The first is based upon the fact that VHA has failed…it has failed its paramount mission, I quote, “to honor America's veterans by providing exceptional health care that improves their health and well-being.”
The rampant corruption, dishonesty, and cowardice brought to light by this committee shocks the conscience of everyone in this room, and of this Nation.
This week’s newest whistle-blower allegation, regarding the falsification of deceased veterans’ records, yet again underscores the bureaucratic arrogance that subsists within this department.
The consequences of VA’s failures did not fall on the unscrupulous manager, or the willfully ignorant facility leadership; instead, the consequences fell squarely on the shoulders of those individuals who stood up and swore commitments to this nation… commitments that center on fidelity, honor, and duty.
And, veterans died.
Over the course of recent weeks, this committee has held many hearings targeted to address comprehensive VA reform, and there will be more hearings to come.
I still believe that the majority of VA’s workforce - the doctors, nurses, claims processors, and veteran service representatives - truly do endeavor to provide quality service to veterans. But, VA’s epidemic lack of accountability --- lack of mission focus--- requires a wholesale systematic reform of the department… a massive, massive, cultural shift is necessary.
I have listened to VA’s responses to this committee’s questions in recent weeks…and what I hear are frequently institution-centered, not veteran-centered, responses. And so, in setting the tone for this hearing, and future hearings, let me begin by cautioning that any equivocation --- any excuse --- provided by VA that seeks to protect the establishment, to the detriment of the veteran, will fall on deaf ears. The time for excuses is long past.
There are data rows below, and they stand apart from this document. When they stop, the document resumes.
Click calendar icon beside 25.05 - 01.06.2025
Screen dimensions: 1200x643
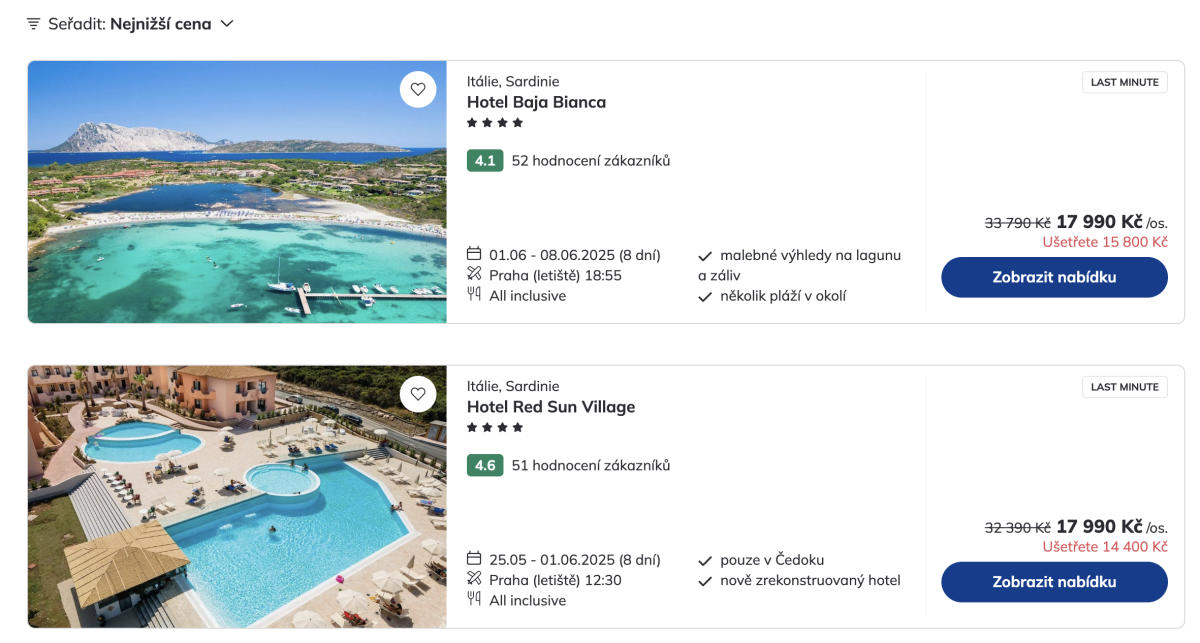point(475,560)
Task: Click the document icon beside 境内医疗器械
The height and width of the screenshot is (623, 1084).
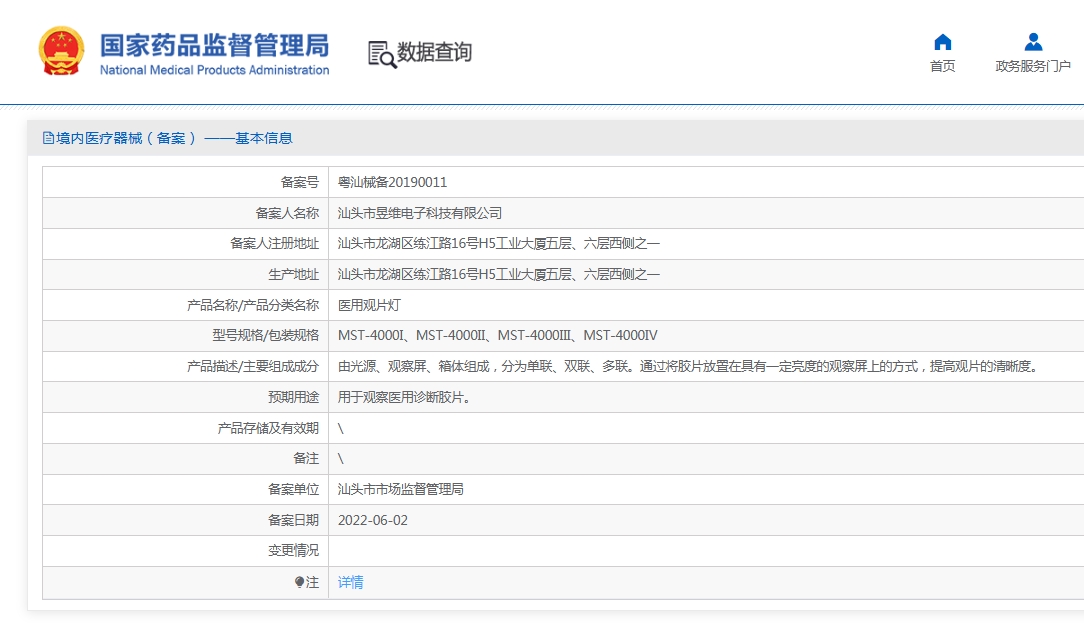Action: click(x=48, y=138)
Today’s hearing will explore the current division of labor between VBA and VHA on provision of C&P exams for disability adjudications, as well as the various contract tools that each administration maintains.
Given the recent VHA failures, and issues raised by VHA to include space limitations, and staff shortages, I would like to hear your thoughts on whether the thousands of VHA employees assigned to performing C&P examinations could be better used to treat veterans.
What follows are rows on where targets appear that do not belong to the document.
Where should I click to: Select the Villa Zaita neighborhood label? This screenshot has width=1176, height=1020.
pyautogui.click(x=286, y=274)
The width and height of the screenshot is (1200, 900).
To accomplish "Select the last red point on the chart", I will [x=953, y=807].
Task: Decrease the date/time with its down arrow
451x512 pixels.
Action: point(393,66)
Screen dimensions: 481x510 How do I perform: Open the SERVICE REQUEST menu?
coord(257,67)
VHA currently has nearly eight thousand two hundred registered and certified C&P examiners, which include physicians, nurse practitioners, physician assistants, and psychologists, as well as additional administrative support staff necessary to administer this function, many who work closely with VBA solely to perform C&P disability examinations.
Transferring some or all of the VHA C&P staff to treatment jobs would significantly increase the number of appointments available to veterans.
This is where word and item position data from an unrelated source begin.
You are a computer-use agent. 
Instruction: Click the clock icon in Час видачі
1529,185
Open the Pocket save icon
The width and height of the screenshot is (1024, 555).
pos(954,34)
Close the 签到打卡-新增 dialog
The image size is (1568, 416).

Now, I am aware that VA has voiced some initial resistance to this concept, and has objected on the basis that many C&P exam providers at VHA have either not maintained the necessary credentials to transition into patient treatment roles, or that some prefer to work on a part-time schedule, and thus must remain within a C&P examiner capacity at VHA. I would point out that this is a prime opportunity to demonstrate that culture shift I spoke about:
The mission is to provide quality and timely healthcare to veterans, not to accommodate the status- quo. And, in any event, I am curious why VA does not require more of their healthcare providers to maintain their qualifications.
Based on the high level of satisfaction with the contractors who perform medical disability examinations for purposes of adjudicating disability claims, VA has supported expansion of its contract authority in the past.
However, we are also aware that VBA and VHA do not award or administer contracts uniformly; the ordering processes are different, the scheduling systems are different, the workflow processes are different, and the billing and collection processes are different.
Accordingly, today we are going to take a detailed look at the big picture.
We will look for sensible solutions, and best practices, to achieve both the most effective access to medical treatment, as well as assurance of timely, high-quality C&P exams for disability adjudication.